MASERU – Three years later, the Lesotho Correctional Services (LCS) staff member are still up in arms pursuing the harmonization of the salary structure in the security sector. To date their request for harmonisation of the salary structure that was addressed and approved by cabinet on the August 8, 2019, is yet to be effected. Confrontation around this harmonisation of salaries within the disciplined forces began as early as September 2019 when the National Security Service (NSS) threatened to strike over the salary adjustments they anticipated at the time.

The decision to harmonise salaries between the army, police, correctional services and the NSS was deferred indefinitely by government. The move would have seen the harmonisation of the salaries of all the personnel serving in the four security agencies. The NSS had planned a strike for July 31, 2019, but called it off after they were promised their grievances would be resolved.

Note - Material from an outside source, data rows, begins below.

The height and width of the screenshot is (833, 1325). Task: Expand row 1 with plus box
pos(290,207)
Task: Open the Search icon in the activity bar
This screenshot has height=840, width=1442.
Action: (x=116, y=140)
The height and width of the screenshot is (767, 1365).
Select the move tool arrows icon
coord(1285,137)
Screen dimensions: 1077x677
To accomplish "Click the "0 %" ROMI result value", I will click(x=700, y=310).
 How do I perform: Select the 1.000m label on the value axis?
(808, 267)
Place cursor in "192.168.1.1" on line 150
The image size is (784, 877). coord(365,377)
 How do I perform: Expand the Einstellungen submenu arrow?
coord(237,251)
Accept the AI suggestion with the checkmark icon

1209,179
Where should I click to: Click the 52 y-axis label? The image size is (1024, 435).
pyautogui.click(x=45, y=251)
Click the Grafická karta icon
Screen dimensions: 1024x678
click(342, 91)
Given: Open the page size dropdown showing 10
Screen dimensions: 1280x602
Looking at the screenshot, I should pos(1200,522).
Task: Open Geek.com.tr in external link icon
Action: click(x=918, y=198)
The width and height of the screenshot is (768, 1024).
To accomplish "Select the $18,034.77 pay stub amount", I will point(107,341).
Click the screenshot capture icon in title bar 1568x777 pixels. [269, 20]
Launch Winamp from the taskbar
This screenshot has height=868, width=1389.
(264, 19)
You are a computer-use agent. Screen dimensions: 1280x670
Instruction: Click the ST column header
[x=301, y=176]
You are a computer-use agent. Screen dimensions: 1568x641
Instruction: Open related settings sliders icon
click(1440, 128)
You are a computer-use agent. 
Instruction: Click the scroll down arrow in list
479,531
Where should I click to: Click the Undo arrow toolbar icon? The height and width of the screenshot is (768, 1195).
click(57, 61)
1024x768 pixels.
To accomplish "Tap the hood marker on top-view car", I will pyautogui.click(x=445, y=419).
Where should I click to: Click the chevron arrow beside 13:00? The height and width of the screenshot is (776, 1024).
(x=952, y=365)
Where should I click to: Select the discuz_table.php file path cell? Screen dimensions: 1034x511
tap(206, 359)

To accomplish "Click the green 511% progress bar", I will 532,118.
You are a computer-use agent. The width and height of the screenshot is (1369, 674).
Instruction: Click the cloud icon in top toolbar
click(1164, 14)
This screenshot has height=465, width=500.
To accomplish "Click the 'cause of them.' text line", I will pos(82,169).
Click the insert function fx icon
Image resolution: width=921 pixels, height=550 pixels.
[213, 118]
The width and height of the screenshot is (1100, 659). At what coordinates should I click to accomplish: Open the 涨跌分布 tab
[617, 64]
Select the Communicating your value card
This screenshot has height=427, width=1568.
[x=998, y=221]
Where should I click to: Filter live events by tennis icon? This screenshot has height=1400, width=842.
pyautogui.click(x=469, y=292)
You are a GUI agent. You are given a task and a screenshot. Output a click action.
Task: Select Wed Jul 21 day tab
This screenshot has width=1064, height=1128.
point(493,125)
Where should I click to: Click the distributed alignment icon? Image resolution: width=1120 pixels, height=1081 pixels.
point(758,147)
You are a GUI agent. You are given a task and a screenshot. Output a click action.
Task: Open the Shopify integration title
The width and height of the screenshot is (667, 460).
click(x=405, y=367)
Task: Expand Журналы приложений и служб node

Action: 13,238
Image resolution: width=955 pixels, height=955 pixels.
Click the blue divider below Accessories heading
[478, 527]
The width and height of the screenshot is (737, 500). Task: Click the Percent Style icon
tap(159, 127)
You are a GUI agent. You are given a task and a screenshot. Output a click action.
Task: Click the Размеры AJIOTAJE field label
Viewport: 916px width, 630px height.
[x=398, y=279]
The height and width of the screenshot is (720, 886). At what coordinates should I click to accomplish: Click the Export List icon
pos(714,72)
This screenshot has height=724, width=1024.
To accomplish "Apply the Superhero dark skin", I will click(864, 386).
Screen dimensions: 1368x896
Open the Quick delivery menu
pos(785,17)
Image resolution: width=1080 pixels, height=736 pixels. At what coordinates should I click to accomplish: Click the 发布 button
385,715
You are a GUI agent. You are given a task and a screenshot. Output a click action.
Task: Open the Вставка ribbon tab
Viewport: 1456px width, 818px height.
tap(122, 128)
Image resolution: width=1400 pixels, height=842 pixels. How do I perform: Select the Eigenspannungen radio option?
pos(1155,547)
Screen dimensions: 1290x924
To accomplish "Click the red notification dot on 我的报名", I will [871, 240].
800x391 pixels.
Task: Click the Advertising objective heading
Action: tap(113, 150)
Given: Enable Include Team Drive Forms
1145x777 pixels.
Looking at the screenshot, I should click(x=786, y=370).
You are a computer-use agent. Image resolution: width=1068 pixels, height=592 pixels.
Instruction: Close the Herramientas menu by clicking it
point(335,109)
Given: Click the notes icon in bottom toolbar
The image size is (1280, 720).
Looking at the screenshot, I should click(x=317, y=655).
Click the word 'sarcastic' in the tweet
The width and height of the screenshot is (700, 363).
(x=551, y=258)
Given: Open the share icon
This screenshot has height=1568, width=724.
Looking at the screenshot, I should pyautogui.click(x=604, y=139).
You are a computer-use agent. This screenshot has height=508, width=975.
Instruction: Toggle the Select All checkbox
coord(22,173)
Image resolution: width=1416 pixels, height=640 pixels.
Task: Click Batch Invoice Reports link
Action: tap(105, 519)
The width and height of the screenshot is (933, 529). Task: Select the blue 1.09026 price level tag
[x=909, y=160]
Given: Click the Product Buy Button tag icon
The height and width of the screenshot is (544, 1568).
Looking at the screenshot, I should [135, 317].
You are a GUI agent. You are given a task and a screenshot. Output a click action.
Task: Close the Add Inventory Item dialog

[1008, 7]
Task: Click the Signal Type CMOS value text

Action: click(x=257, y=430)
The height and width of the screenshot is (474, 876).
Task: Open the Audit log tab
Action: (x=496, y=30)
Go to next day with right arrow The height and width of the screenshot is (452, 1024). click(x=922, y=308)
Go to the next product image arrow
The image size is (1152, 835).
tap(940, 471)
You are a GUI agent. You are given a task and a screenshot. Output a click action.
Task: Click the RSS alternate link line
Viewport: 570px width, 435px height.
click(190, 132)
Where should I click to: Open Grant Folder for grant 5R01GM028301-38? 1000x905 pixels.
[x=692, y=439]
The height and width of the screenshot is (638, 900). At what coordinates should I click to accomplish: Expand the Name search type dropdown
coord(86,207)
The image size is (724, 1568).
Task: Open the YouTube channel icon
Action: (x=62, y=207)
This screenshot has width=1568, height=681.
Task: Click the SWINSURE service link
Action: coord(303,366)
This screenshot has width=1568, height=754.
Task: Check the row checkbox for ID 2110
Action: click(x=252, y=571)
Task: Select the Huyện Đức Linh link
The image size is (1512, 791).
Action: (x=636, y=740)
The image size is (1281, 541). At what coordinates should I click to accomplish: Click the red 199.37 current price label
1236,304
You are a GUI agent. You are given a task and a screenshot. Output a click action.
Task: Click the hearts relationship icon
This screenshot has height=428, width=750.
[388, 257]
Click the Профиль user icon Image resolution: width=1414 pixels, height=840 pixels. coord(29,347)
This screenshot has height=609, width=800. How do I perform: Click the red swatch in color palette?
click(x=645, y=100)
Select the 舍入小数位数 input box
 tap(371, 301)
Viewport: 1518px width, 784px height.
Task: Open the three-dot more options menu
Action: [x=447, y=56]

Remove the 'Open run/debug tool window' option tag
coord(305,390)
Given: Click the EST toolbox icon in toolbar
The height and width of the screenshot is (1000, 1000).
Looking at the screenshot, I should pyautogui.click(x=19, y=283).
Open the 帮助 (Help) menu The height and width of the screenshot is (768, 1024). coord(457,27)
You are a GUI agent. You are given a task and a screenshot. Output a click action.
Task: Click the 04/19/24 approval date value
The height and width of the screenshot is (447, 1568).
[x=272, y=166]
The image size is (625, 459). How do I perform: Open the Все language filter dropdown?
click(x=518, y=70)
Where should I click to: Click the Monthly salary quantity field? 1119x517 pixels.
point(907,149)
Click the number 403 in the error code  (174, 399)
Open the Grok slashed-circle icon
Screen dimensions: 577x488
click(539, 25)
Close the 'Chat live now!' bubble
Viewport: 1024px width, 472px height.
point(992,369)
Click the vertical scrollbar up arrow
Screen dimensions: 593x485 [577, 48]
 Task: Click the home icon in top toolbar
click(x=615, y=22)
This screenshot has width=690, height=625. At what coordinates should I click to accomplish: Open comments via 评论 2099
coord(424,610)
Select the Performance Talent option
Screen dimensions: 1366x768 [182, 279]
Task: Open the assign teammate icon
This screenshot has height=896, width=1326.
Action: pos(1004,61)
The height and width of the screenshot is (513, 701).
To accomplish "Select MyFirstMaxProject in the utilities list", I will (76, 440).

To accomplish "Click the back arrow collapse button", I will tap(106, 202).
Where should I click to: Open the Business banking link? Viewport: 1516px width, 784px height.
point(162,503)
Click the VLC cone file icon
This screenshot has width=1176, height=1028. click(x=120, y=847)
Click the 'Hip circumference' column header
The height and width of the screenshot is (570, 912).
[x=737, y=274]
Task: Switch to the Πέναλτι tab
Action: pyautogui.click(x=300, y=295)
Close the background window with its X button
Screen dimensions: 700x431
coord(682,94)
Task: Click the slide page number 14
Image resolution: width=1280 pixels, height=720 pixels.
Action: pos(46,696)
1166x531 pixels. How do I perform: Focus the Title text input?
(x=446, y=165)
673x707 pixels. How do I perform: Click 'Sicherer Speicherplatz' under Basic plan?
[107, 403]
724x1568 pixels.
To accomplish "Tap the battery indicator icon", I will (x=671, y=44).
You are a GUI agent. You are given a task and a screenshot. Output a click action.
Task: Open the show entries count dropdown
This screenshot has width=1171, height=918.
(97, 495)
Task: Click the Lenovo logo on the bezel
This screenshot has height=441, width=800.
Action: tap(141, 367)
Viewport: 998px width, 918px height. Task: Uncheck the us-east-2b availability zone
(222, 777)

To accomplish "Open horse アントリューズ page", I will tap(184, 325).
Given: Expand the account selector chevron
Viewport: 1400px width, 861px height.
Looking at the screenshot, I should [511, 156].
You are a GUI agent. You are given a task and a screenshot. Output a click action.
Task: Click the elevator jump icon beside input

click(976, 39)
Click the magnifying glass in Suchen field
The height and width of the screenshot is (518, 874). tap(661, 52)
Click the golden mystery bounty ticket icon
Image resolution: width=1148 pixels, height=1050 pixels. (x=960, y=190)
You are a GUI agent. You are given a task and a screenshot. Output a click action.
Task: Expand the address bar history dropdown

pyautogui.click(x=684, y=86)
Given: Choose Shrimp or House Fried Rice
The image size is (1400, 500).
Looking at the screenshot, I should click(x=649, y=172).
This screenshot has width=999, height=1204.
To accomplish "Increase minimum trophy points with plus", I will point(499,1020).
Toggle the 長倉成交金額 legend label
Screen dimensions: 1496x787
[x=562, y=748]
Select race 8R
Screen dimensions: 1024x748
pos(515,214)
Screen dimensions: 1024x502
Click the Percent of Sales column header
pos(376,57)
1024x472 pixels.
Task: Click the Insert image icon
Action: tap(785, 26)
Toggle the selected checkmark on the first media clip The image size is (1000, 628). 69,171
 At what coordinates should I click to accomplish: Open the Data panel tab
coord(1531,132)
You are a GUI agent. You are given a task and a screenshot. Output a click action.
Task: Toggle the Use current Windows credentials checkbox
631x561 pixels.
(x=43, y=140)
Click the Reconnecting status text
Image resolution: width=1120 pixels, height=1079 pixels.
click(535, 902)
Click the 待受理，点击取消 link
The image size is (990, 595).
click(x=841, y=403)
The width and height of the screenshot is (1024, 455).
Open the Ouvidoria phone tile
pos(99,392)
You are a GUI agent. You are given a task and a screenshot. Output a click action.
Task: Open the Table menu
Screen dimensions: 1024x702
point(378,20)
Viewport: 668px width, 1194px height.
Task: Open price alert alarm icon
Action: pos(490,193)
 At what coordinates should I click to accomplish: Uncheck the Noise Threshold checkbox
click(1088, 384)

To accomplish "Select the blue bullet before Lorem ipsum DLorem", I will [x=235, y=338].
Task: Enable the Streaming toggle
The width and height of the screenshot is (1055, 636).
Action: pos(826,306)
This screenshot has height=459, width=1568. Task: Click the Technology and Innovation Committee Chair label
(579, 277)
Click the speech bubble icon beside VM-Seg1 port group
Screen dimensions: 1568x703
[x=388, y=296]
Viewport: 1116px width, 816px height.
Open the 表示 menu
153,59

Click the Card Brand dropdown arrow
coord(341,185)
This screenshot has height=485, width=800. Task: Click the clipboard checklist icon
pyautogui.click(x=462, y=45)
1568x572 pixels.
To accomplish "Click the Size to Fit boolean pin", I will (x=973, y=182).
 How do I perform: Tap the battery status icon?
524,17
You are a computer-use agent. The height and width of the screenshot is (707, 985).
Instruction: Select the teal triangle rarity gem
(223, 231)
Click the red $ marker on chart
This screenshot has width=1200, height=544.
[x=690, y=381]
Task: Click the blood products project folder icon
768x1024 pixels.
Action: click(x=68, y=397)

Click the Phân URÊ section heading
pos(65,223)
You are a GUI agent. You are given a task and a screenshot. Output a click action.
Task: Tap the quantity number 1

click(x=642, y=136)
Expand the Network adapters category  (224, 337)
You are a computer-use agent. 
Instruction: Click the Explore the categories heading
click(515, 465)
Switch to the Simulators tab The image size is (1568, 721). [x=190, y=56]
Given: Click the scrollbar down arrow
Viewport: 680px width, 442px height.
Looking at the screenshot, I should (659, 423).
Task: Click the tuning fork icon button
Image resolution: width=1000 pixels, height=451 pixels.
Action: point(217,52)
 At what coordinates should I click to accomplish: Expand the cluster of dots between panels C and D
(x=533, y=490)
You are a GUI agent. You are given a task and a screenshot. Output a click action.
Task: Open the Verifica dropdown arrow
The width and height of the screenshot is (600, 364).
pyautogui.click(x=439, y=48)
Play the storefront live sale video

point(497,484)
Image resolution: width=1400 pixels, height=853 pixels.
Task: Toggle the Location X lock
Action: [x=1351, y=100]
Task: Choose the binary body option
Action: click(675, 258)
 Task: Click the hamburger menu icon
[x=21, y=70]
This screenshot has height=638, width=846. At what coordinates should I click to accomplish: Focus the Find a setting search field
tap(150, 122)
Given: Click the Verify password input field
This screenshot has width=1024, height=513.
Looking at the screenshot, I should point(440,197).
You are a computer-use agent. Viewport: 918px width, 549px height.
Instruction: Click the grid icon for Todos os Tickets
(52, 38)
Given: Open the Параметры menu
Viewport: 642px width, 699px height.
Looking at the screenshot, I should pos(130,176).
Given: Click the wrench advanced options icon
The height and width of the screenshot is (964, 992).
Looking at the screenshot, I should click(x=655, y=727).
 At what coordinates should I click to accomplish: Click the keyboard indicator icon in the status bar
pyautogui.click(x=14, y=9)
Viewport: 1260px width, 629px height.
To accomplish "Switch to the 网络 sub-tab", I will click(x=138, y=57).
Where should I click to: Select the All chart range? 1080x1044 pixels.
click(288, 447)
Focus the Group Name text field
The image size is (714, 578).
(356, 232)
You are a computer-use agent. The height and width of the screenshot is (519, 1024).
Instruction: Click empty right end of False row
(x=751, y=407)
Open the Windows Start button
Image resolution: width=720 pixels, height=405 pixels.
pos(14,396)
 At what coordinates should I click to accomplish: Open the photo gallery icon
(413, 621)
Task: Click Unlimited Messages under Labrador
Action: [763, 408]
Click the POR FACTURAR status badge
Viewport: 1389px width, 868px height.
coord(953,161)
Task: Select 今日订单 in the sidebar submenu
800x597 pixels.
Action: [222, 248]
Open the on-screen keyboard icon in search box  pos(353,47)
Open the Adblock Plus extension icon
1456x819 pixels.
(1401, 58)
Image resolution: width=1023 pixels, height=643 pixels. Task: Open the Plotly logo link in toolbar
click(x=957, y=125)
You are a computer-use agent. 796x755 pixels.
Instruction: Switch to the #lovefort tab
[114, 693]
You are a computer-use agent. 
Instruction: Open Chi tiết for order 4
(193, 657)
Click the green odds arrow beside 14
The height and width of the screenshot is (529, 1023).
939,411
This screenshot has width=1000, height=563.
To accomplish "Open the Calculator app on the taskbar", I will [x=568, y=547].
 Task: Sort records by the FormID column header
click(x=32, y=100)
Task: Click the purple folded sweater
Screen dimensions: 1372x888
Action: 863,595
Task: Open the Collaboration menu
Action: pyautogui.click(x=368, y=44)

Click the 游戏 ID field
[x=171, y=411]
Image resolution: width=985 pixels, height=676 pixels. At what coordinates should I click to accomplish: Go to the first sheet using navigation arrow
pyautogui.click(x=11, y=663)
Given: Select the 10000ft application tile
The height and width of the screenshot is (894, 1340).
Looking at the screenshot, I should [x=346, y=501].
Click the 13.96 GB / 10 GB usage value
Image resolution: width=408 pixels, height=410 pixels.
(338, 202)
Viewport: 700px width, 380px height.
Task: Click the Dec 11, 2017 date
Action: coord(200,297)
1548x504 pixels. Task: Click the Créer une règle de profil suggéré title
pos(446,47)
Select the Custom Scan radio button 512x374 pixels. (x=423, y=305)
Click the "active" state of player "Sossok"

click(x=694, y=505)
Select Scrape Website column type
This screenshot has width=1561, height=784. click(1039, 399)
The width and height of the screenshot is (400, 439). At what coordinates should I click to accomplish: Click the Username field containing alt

Cabinet had approved this plan, which was scheduled to be effective September 1, 2019. Communication from then Government Secretary, Moahloli Mphaka, to the Principal Secretaries in the Public Service, Defence, NSS, Police and Justice and Correctional services as well as Finance, dated September 10, 2019, states “please be advised that the decision of cabinet on the 8th August, 2019, under Memorandum C3(2019/10)97 as attached on the above subject matter is held in abeyance to allow Cabinet to advise itself on the implementation of this decision.”

As a result, concerned LCS on May 30 wrote a letter to the Minister Justice and Law, Advocate Lekhetho Rakuoane, requesting a meeting regarding the harmonisation so that they can table their grievances which have been dragging on since 2019 to date.

They have, however, not received any response from the office of the minister. A similar letter was dispatched to Prime Minister Moeketsi Majoro on July 7, highlighting the unexplained delay in effecting the approved harmonisation salaries. The workers say they feel neglected by Majoro’s government. Rakuoane has since told this publication that he is aware of the letter and the agreement on the harmonisation of the salary structure. However, he pointed out that they are at the mercy of finance ministry to proceed with the request.

“I totally agree and sympathise with them that this issue has been dragging since 2019, but we do not have money now,” he said. On the other hand, ASP Ntobane of the LCS public affairs office said he was not aware of any of the letters. “We want to be equal with our other security sector colleagues, and we have been pleading for so long, especially with our own minister; but it looks like all efforts are in vain. That is why we want to break the silence,” said one of the concerned members of from LCS who would not want to be identified for fear of reprisals.

In 2019, then Prime Minister Motsoahae Thabane’s government made a last-minute decision to defer the harmonisation of the salary structure for the security sector after the plan had been approved as outlined in the August 9, 2019, memo.